Two threads referring one variable

I am running the below class .

public class RunThreads implements Runnable {
    static int  i;
    public static void main(String[] args) {
        RunThreads job = new RunThreads();
        Thread alpha = new Thread(job);
        Thread beta = new Thread(job);
        alpha.setName("Alpha");
        beta.setName("beta");
        alpha.start();
        beta.start();
    }
    public void run(){
        for(;i<10;i++){
            System.out.println(Thread.currentThread().getName() + i);
        }
    }
}

And my output is :

beta0
beta1
Alpha0
beta2
beta4
beta5
beta6
Alpha3
Alpha8
beta7
Alpha9

I understand I will get different outputs every time I execute it. My question is, why does the output have the value of i as 0 twice, for both the alpha and beta threads i.e. Alpha0 and beta0.

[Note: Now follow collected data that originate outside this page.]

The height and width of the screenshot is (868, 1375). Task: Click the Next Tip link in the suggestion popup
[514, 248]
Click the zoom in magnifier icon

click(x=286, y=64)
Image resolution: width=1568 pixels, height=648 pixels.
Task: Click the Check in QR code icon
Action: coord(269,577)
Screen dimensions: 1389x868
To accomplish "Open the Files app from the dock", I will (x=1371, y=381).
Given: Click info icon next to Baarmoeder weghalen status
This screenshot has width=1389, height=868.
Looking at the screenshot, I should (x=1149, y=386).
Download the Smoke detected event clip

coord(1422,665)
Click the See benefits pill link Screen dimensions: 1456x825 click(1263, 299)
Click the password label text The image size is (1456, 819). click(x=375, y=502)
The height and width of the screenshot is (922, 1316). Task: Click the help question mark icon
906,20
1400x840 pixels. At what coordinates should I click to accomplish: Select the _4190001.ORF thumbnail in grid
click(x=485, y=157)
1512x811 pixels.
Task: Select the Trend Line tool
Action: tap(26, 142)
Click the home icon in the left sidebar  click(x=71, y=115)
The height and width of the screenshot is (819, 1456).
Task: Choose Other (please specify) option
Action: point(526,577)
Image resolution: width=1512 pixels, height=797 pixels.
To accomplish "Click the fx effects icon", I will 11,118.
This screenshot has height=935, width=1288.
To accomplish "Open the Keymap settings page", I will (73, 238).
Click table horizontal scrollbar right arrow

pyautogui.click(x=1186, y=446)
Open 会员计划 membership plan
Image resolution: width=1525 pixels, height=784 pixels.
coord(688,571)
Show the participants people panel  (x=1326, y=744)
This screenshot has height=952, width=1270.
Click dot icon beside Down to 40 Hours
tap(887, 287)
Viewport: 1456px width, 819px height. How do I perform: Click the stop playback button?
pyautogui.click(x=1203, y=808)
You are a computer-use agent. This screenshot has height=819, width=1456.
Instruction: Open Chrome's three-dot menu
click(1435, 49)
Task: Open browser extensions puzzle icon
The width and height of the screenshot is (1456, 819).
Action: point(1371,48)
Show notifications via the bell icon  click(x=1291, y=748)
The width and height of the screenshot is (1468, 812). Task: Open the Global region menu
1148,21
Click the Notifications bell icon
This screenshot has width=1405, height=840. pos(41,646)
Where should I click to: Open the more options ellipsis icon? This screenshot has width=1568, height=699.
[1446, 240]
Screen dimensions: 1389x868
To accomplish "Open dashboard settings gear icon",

The value of i has been incremented to 1 by the beta thread. So, how does the alpha thread print out Alpha0

I maybe missing something very obvious here. Thanks !

Jon Skeet
people
quotationmark

Things are scary when you access shared data with no synchronization etc:

  • There's no guarantee that the Alpha thread reading i will see the "latest" update from the beta thread or vice versa
  • It's possible for both threads to start i++ at roughly the same time... and as i++ is basically:

    int tmp = i;
    tmp++;
    i = tmp;
    

    you can easily "lose" increments

If you want to make this thread-safe, you should use AtomicInteger instead:

import java.util.concurrent.atomic.AtomicInteger;

public class RunThreads implements Runnable {
    static AtomicInteger counter = new AtomicInteger();
    public static void main(String[] args) {
        RunThreads job = new RunThreads();
        Thread alpha = new Thread(job);
        Thread beta = new Thread(job);
        alpha.setName("Alpha");
        beta.setName("beta");
        alpha.start();
        beta.start();
    }
    public void run(){
        int local;
        while ((local = counter.getAndIncrement()) < 10) {
            System.out.println(Thread.currentThread().getName() + local);
        }
    }
}

Your output may still appear to be in the wrong order (because the alpha thread may "start" writing "Alpha0" while the beta thread "starts" writing "beta1" but the beta thread gets the lock on console output first), but you'll only see each count once. Note that you have to use the result of getAndIncrement() for both the checking and the printing - if you called counter.get() in the body of the loop, you could still see duplicates due to the interleaving of operations.